I'm trying desperately to find a way to read this as anything but sexist but I can't. Perhaps I'm missing something?

It's that it's started as a question about what you would do as a litigant, and now it's just all over the place. It's not really arguing a point as much as throwing a kitchen sink of points at the argument and seeing what happens.

I think calling it a kitchen sink is semantics. I prefer to call it danger zone.

IMAGE(http://cdn.memegenerator.net/instances/250x250/23970718.jpg)

Congratulations, KingGorilla, and I hope your recovery is a super-fast one!

Sexism around one's parenthood status is really nothing new in many career fields. It's terrible and offensive, but real. While one is not supposed to ask the childed status of an applicant, as a woman, I've seen and heard how this can be done on the sly. And I've also been advised to volunteer my CF status in some small way during an interview. Because there are a number of employers who fear hiring women who may soon become pregnant, take maternity leave, and then not return.

I've known at least two career-loving women (one a co-worker) who were determined to return after their maternity leave, but who never did, instead deciding to become stay-at-home-moms. It's a messed up double-standard, too... many want to stay home, but can't afford to... and childcare is hugely expensive. If moms work, they get judged by SAHM's, and if they don't, they're given grief by some feminists. And if you're a wife without kids who wants to stay home and be a homemaker, forget it, you're the 'furries' of the Western women's world... ^^;

So this weekend, we went to a birthday party. Dinner was lovely, it was in mexicantown. Mexican is not in my top 5 foods, but this area is super authentic.

My wife and I got to sit across from the just married couple with the 3 months old daughter. The kid was cute, and well behaved and all that jazz(even though the parents kept over-feeding her and then bouncing her around, so she kept puking).

But man do new mothers get kind of uppity and bitchy when they find out a newly married couple has no eyes on having children.

My wife and I are learning to avoid some of these quagmires. I think in the future we will just stuff a pillow over her stomach.

1. Never mention to the newly childed(TM) couple that there is a career that takes up a lot of time.
2. That goes double for women telling new mothers this. Triple for stay at home mothers. (You may not judge, we do not judge, or care; but apparently some people do care about what other people do with their lives).
3. The recently engaged are almost as bad, because they have the grand plans of white picket fences and cherubic babies that you are ignoring.
4. No matter what happens, my own [your own] life choices if different from anyone else are immediately foreign and inferior. If the other drives a Ford, and you drive a Toyota, your choice in Toyota is different and must be shown to be wrong. If your choice is a Nissan 370z, you are an asshole. See the gay marriage thread for more sterling examples.

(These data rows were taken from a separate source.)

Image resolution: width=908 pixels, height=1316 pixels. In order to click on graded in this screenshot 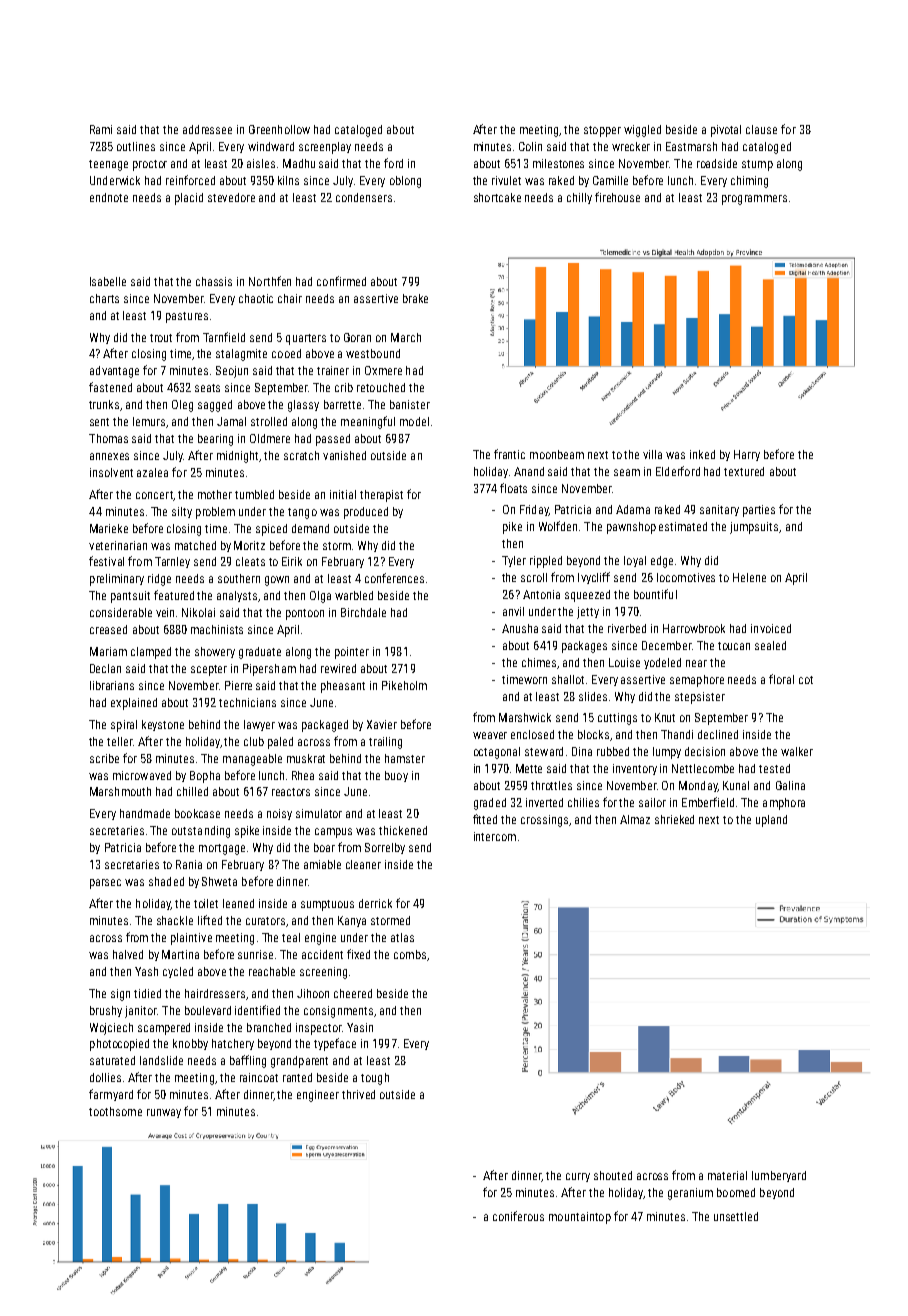, I will do `click(490, 804)`.
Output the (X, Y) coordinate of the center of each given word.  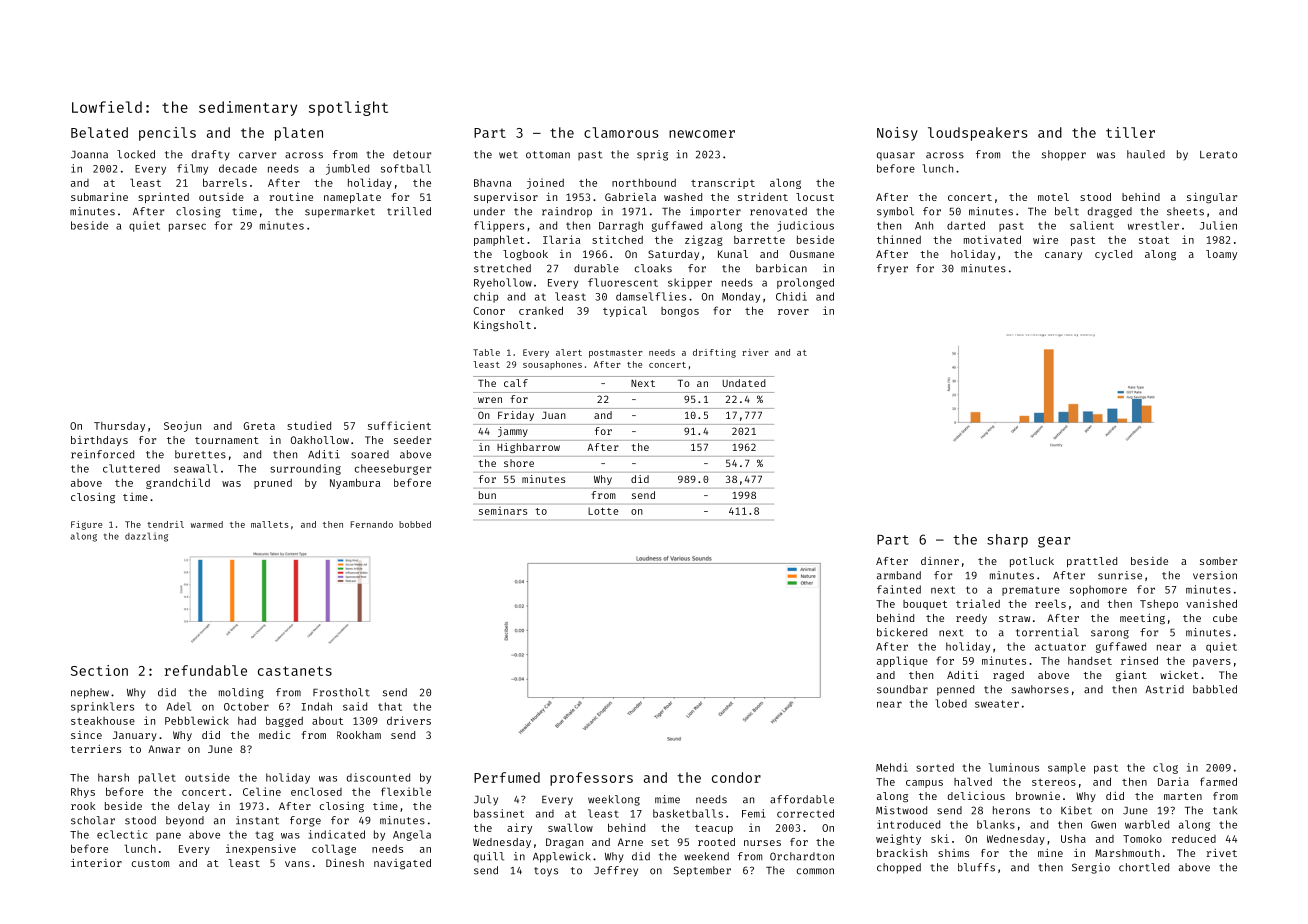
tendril (165, 524)
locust (815, 197)
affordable (802, 799)
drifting (714, 353)
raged (1008, 676)
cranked (541, 310)
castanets (295, 671)
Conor (489, 311)
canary (1063, 256)
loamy (1221, 255)
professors (591, 779)
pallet (157, 778)
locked (136, 154)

But I am starting to really understand why parents start to really lose touch with their single and non childed friends. And Visa Versa.

I am just getting kind of fed up with parents thinking we are judging them and getting uppity about a phantom prejudice.

Yeah. That's why being childfree is often lonely. You can have 99% in common with a friend and that 1 thing can be the difference between them calling you or deciding you don't fit in their lives. I've seen it all too frequently. Thankfully I have a few really close friends who "get it" and still make time for me or my wife and I in spite of that difference.

KingGorilla wrote:

It is like JK Rowling taking a few months off of writing Harry Potter, to let Stephen King take over for awhile.

Quick aside: I would totally read that book. Just to see WTF he comes up with.

plavonica wrote:
KingGorilla wrote:

It is like JK Rowling taking a few months off of writing Harry Potter, to let Stephen King take over for awhile.

Quick aside: I would totally read that book. Just to see WTF he comes up with.

You don't remember the Golden Snitches in the Dark Tower V: Wolves of the Calla?